Abstract

This article offers a provisional decolonial reading of the crisis created by coronavirus disease 2019 (COVID-19) pandemic. The article performs five interrelated tasks. The first task addresses the question of knowledge and theorizing during exceptional moments. A decolonial case is made for seeking mitigations and solutions to COVID-19 based on the African knowledge and epistemologies from the Global South. Africa in particular and the Global South in general have the richest histories and experiences of epidemics and pandemics. This moment of the COVID-19 pandemic raises questions about the geopolitics of knowledge (which historical archive do we run to, who should learn from whom, and which epistemology is privileged?).
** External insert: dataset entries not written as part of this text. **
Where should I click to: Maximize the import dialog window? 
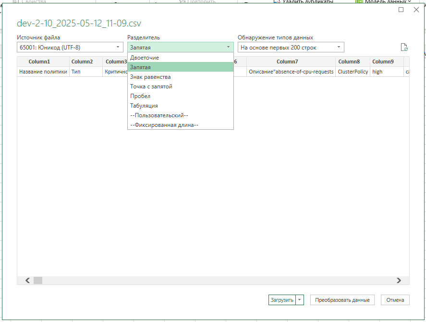tap(401, 10)
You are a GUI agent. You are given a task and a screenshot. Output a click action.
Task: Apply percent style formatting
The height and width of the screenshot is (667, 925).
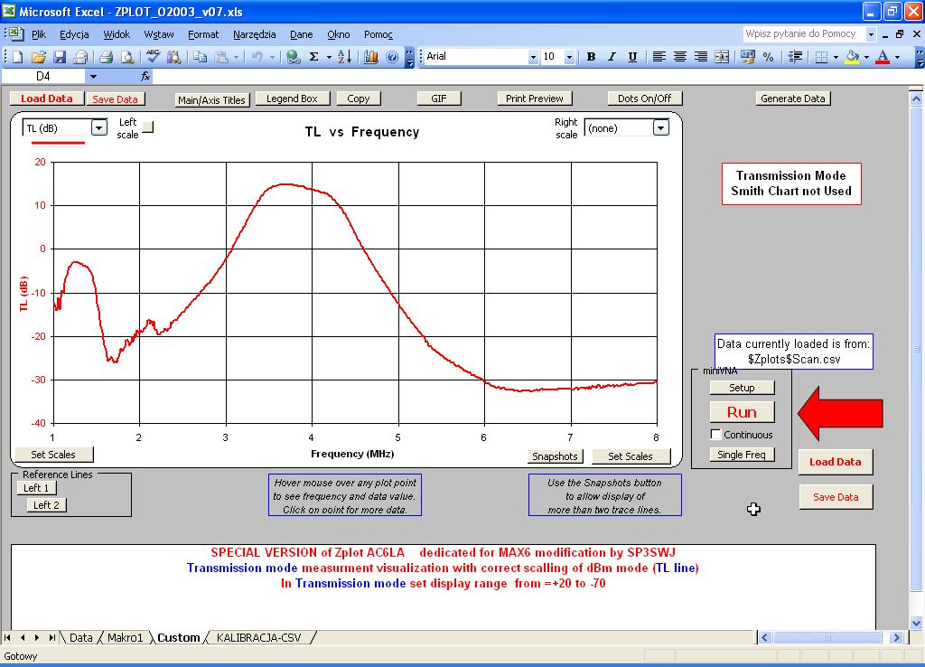[x=768, y=57]
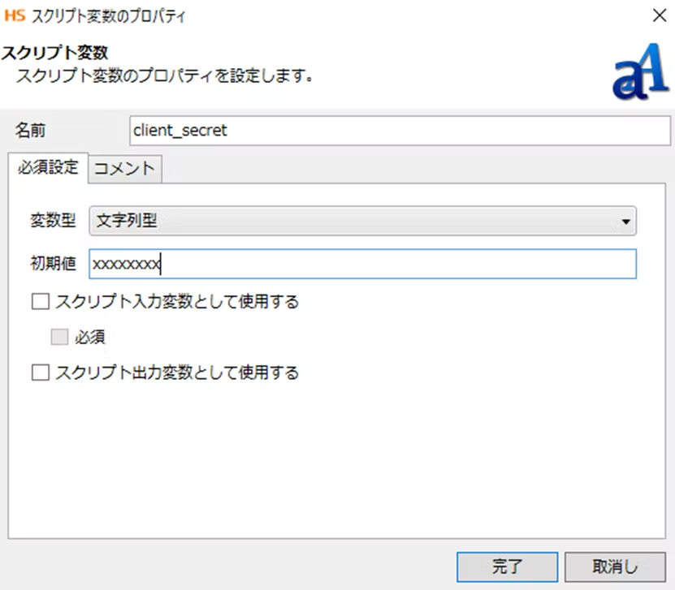This screenshot has width=675, height=590.
Task: Open the コメント tab
Action: (x=124, y=169)
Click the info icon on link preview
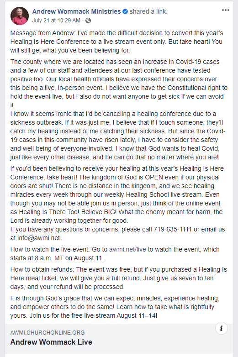Image resolution: width=238 pixels, height=357 pixels. coord(222,328)
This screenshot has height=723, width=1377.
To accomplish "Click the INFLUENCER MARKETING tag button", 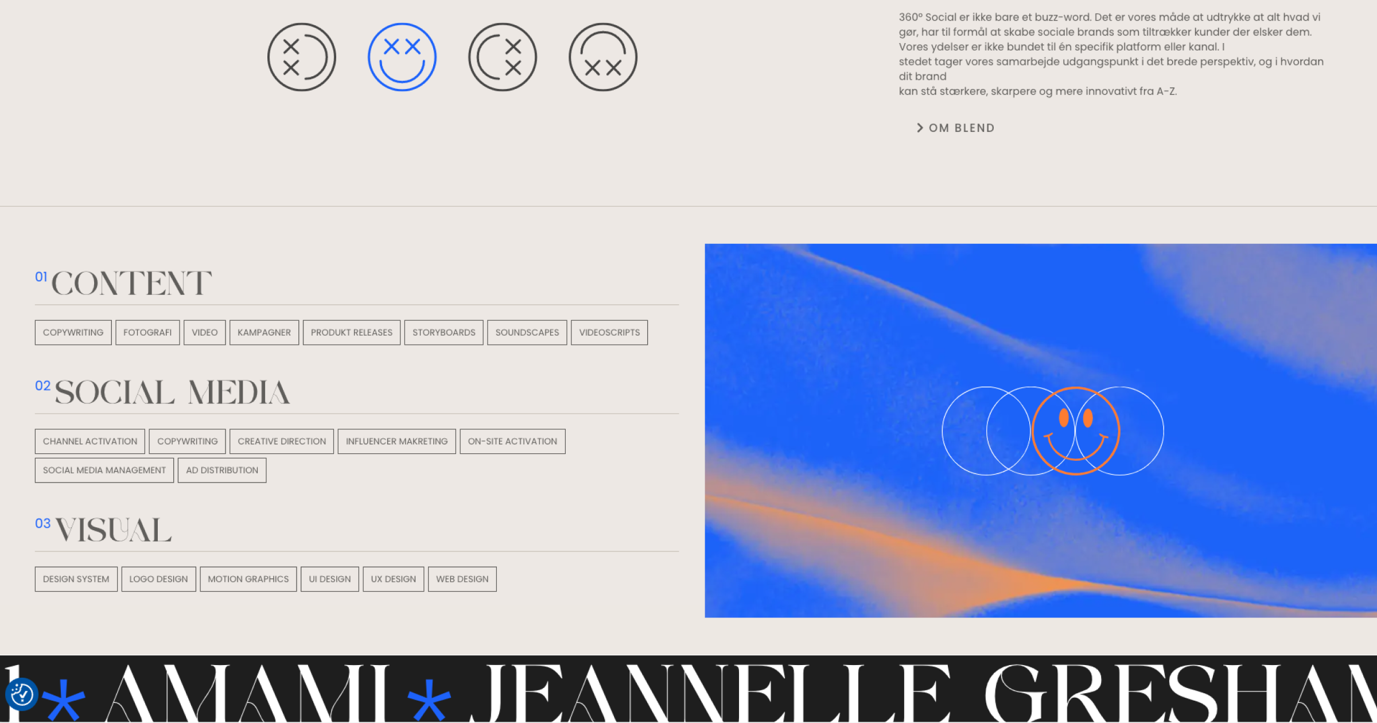I will click(396, 441).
The second task is to outline how the triple concepts of paradox, crisis, and crossroads (PCC) can help us to gain a better understanding of the issues cascading in this moment of the COVID-19 pandemic. The third task is a critique of lockdowns as knee-jerk reactions in Africa, since they are not sustainable, and they impinge on life, security, freedom, and economy in fragile African environments. The fourth task is to introduce 10 Ds of the decolonial turn —Deimperialization, De-Westernization, Depatriachization, Deracialization, Debourgeoisement, Decorporatization, Democratization, Deborderization, Decanonization, and Desecularization—which help in envisioning a post-COVID-19 decolonial world order. The final task is to propose decolonial love as the soul of the post-COVID-19 world order based on a new ethics for living together, economies of care, a politics of conviviality, and hospitality as opposed to enmity. Africa in particular and the Global South in general constitute the author’s locus of enunciation.